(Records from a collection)

┌──

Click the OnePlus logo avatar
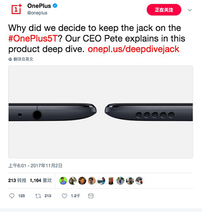Screen dimensions: 202x212 pos(16,9)
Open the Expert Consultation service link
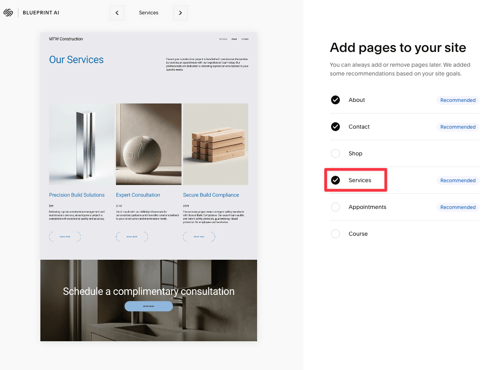 point(138,195)
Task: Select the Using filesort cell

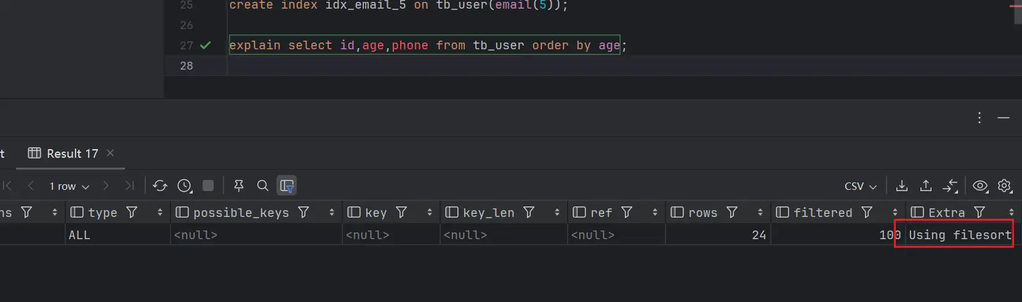Action: [959, 235]
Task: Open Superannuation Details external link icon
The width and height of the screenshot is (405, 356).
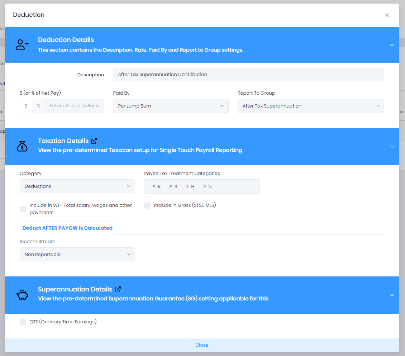Action: click(118, 289)
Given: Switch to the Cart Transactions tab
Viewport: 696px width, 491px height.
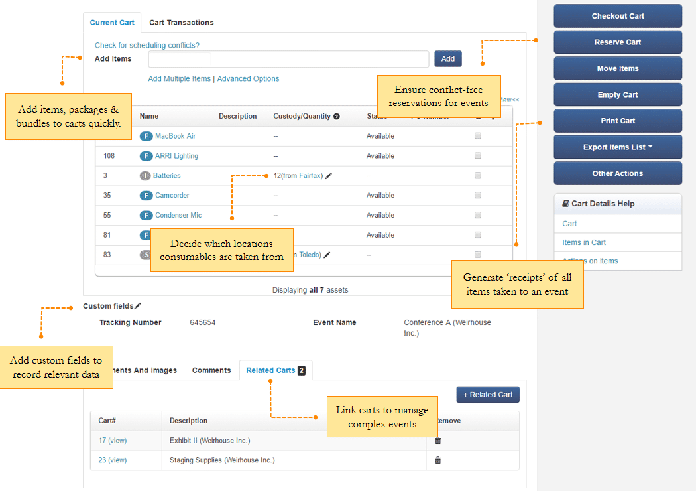Looking at the screenshot, I should 181,23.
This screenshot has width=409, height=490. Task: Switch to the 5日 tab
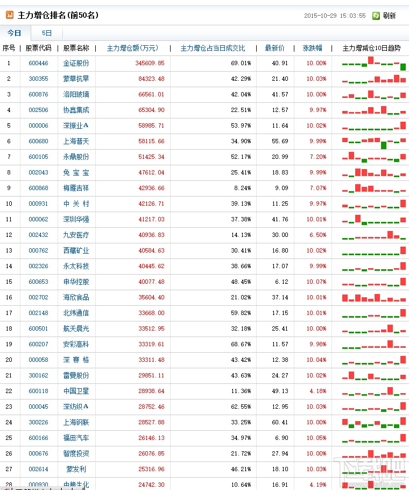(x=47, y=33)
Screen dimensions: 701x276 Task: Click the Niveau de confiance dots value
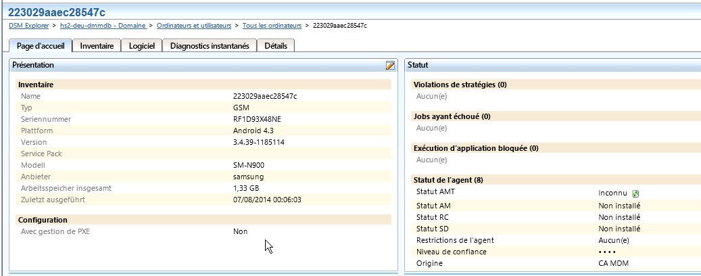pyautogui.click(x=607, y=252)
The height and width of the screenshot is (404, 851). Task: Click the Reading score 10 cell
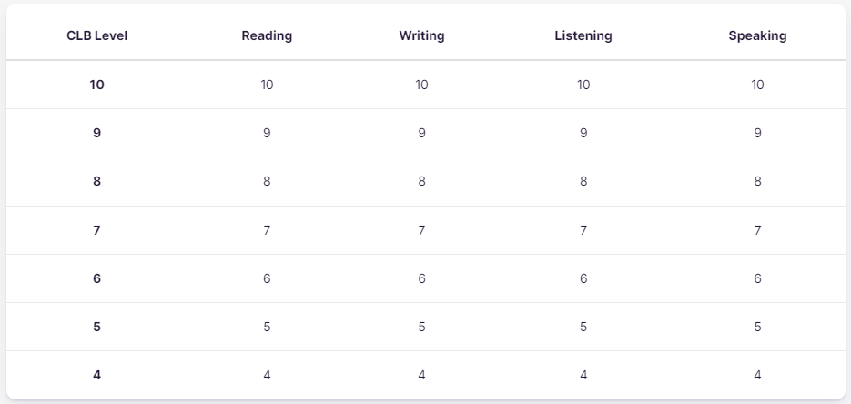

└──

### Short exercise
Return the lines above, without changes, from the line containing "Open the Expert Consultation service link" through the last line, with both ends included. Leave the pictures out.

### Final result
Open the Expert Consultation service link
 point(138,195)
Task: Select the Using filesort cell

Action: [959, 235]
Task: Open Superannuation Details external link icon
The width and height of the screenshot is (405, 356).
Action: click(118, 289)
Given: Switch to the Cart Transactions tab
Viewport: 696px width, 491px height.
Looking at the screenshot, I should 181,23.
This screenshot has width=409, height=490. Task: Switch to the 5日 tab
(x=47, y=33)
Screen dimensions: 701x276 Task: Click the Niveau de confiance dots value
pyautogui.click(x=607, y=252)
The height and width of the screenshot is (404, 851). Task: Click the Reading score 10 cell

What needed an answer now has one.